Noobie question: I don’t yet have a config problem. I just don’t know where to start.
I have 2 networks with different subnets joined by a new IPsec VPN. When away from the network, i connect using my laptop using a L2TP VPN.
My question is: what do I need to use to be able to get to the “far” network when I connect my laptop via the L2TP VPN to the "near’ network. When using a pc connected directly to either subnet I can get to the other one.
I haven’t added any routes but suspect I have to. Any pointers to get me started would be appreciated.
It depends on the ranges you assign to the L2TP clients. If your site-to-site tunnel uses plain IPsec, you currently use ipsec policies with src-address=site-A-lan-subnet and dst-address=site-B-lan-subnet and vice versa.
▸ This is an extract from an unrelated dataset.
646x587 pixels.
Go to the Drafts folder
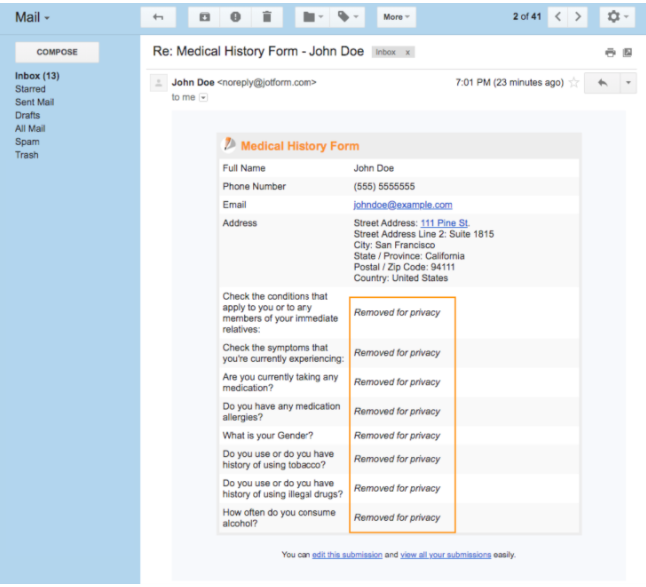28,115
If you assign the L2TP clients on each site addresses from these existing LAN subnets, you don’t need to change anything, except that in such case the arp parameter of the LAN interfaces has to be set to proxy-arp. If you choose a separate pool for L2TP clients, you have to add matching IPsec policies, site-A-lan-subnet<->site-B-l2tp-subnet and site-A-l2tp-subnet<->site-B-lan-subnet.
If your site-to-site tunnel uses “something over IPsec” (something=gre,ipip,eoip…), then the above is still true except that you have to use normal routes instead of ipsec policies in the second case.
Thank you sindy. That worked. I changed the pool to the same subnet and changed the profile to proxy-arp on the bridge only and things seem to work now.